■ Your objective: Check every line of the material for the word "computer". Copy those that have it.

■ Records for processing:
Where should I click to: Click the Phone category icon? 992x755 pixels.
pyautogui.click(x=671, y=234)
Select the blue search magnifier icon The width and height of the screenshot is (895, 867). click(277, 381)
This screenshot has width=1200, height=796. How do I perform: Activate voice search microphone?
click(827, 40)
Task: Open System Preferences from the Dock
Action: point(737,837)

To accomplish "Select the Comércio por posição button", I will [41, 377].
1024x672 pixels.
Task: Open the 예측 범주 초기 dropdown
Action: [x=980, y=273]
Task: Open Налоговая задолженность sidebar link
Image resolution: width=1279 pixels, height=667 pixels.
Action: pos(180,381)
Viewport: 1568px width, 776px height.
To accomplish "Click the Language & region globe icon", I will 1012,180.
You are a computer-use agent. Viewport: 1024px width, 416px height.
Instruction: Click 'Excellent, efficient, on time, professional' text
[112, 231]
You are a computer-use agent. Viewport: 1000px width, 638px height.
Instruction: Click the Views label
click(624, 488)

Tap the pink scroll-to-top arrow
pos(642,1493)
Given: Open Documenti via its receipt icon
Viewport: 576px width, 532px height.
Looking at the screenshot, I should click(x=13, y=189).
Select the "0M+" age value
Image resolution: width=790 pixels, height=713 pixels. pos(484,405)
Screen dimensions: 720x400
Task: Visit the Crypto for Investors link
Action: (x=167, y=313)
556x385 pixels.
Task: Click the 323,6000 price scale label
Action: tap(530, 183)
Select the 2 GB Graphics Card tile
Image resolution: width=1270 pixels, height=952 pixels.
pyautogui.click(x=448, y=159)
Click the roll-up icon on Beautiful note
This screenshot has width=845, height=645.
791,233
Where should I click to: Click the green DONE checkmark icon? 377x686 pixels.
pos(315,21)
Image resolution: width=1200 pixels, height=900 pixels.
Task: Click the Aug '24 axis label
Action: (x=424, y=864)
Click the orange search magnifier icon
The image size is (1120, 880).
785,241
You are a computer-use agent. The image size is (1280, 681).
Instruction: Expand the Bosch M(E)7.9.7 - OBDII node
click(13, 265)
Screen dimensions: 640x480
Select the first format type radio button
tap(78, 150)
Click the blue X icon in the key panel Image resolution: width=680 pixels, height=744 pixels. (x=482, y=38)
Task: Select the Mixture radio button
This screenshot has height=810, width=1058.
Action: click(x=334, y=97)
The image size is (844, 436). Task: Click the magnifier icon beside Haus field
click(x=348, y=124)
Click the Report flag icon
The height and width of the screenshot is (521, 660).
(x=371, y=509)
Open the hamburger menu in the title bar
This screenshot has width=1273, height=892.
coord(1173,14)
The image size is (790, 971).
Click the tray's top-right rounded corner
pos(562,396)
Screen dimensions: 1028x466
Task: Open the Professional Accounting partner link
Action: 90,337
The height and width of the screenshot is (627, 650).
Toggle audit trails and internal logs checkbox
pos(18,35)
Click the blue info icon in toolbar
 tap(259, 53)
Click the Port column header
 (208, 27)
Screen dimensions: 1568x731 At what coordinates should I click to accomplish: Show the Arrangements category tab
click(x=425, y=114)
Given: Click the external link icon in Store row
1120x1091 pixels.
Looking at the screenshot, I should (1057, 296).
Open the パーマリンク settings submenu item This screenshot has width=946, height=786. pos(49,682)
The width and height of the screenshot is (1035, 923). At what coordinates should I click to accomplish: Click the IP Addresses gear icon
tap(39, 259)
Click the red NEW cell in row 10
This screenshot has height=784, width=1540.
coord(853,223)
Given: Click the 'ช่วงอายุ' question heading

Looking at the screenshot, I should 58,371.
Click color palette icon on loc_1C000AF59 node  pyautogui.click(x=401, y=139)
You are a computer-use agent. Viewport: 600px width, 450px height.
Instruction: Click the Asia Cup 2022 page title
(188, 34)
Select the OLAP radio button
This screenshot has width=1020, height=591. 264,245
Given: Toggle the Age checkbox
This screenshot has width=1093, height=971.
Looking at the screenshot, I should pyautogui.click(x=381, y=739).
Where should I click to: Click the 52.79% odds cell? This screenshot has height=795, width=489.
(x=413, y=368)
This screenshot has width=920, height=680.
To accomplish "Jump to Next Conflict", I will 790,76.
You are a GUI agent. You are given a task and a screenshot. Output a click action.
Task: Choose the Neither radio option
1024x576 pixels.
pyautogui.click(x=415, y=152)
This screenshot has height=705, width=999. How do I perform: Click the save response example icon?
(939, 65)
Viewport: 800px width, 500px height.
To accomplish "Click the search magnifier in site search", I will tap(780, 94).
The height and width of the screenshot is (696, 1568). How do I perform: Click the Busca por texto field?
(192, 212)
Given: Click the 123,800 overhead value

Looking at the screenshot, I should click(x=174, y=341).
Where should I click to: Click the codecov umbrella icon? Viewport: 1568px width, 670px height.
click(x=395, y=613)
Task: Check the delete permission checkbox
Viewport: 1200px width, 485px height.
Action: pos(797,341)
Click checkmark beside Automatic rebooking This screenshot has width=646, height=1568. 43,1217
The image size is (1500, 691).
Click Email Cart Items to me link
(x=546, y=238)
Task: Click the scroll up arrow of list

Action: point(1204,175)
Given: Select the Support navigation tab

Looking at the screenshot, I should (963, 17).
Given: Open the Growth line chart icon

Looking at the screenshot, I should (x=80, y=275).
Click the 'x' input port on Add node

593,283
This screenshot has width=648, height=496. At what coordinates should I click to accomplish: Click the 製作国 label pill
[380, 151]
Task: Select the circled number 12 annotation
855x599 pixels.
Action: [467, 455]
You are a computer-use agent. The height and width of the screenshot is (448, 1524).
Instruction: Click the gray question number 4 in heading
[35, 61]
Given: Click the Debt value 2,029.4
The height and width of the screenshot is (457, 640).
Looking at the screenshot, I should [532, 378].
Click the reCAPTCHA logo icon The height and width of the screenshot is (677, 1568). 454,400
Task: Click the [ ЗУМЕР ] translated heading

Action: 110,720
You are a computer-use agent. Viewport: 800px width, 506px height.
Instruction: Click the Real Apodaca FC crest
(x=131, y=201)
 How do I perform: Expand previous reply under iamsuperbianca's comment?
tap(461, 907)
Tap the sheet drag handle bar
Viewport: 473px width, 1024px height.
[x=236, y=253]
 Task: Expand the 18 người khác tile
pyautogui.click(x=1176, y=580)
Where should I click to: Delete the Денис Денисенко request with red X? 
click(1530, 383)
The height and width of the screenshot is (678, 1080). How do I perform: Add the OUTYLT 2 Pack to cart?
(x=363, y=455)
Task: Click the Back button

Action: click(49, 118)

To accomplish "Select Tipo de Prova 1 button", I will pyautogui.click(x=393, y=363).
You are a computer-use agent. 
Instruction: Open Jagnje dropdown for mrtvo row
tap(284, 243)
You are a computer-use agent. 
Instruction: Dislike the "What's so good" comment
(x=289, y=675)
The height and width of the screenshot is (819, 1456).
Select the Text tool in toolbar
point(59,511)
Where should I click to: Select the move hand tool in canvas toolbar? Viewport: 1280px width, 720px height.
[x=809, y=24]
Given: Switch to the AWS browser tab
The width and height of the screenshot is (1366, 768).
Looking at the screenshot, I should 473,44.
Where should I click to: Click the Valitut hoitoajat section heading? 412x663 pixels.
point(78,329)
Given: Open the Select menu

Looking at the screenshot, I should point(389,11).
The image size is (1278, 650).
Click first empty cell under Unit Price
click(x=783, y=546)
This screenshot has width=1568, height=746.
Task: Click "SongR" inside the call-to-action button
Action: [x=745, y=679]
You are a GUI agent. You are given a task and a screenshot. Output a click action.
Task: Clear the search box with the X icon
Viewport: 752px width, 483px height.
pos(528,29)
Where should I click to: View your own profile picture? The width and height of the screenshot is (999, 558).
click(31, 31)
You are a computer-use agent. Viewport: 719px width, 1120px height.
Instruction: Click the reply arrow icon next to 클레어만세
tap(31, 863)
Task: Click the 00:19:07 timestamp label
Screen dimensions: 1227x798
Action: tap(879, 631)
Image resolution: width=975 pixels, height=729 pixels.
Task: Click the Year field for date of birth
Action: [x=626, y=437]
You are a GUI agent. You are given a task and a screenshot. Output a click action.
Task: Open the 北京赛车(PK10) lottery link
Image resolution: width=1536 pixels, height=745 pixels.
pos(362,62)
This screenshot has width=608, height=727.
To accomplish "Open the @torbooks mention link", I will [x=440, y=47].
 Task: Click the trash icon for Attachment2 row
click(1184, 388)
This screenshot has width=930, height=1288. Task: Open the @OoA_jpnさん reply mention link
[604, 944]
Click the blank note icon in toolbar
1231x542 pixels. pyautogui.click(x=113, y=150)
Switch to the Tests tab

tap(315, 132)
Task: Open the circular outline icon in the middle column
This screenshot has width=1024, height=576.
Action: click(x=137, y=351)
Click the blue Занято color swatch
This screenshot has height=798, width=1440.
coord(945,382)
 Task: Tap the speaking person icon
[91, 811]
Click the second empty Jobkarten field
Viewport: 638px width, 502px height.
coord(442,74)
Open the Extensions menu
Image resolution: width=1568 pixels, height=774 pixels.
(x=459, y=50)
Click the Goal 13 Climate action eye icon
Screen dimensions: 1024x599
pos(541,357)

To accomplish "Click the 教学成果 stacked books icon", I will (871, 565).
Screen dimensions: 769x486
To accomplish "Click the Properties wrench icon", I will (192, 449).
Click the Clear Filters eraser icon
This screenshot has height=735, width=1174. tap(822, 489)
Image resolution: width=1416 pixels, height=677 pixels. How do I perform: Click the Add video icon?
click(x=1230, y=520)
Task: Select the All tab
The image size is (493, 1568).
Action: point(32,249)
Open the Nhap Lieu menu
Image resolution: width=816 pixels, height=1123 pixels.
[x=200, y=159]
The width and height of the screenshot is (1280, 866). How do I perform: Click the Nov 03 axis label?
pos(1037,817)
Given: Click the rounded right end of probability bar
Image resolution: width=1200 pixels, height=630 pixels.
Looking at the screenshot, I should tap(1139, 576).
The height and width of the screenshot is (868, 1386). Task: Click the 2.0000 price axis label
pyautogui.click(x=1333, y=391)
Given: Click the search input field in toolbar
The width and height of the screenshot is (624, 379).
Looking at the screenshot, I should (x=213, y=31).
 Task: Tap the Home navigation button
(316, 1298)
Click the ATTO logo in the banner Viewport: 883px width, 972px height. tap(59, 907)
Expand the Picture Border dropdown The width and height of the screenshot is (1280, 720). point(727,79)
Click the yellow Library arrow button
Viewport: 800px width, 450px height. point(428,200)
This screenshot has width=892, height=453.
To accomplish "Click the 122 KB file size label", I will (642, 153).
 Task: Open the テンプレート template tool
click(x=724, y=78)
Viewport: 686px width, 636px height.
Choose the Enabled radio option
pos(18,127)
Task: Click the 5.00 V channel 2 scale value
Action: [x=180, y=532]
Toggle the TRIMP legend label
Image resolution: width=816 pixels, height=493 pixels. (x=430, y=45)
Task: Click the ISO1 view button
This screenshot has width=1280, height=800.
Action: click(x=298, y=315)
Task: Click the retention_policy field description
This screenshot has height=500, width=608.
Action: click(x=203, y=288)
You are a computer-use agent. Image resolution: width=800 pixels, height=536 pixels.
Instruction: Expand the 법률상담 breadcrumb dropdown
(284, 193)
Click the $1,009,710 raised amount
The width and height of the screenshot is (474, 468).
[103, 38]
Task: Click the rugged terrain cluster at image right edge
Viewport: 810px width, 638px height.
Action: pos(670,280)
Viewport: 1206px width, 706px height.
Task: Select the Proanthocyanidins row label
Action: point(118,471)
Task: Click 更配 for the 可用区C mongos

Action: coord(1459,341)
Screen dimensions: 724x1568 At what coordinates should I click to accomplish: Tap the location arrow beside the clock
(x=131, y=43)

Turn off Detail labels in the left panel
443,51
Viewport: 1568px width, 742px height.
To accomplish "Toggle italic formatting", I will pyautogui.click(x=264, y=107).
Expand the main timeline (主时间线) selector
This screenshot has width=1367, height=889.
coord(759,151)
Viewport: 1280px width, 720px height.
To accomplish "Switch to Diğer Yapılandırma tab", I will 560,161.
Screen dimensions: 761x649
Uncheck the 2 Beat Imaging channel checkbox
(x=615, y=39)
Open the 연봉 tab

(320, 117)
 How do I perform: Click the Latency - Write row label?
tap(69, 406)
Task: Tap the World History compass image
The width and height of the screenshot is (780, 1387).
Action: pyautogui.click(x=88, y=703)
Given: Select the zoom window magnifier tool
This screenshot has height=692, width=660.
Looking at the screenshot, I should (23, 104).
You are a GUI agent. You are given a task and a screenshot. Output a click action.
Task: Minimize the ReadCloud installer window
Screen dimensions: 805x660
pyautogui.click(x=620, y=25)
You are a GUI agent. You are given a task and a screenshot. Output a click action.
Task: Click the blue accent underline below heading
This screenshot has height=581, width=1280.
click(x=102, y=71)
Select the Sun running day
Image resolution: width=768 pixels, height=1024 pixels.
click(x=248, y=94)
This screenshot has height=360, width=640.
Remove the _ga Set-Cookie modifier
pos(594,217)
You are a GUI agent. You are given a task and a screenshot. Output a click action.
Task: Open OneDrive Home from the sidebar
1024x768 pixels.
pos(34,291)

■ Solved problem:
You are a computer-use agent. Viewport: 1024px width, 416px height.
You are a computer-use agent. Viewport: 1000px width, 638px height.
You are a computer-use agent. The image size is (1280, 681).
You are a computer-use agent. Viewport: 600px width, 450px height.
You are a computer-use agent. The height and width of the screenshot is (448, 1524).
You are a computer-use agent. Viewport: 800px width, 506px height.
You are a computer-use agent. 
You are a computer-use agent. 
You are a computer-use agent. Viewport: 719px width, 1120px height.
You are a computer-use agent. Image resolution: width=800 pixels, height=536 pixels.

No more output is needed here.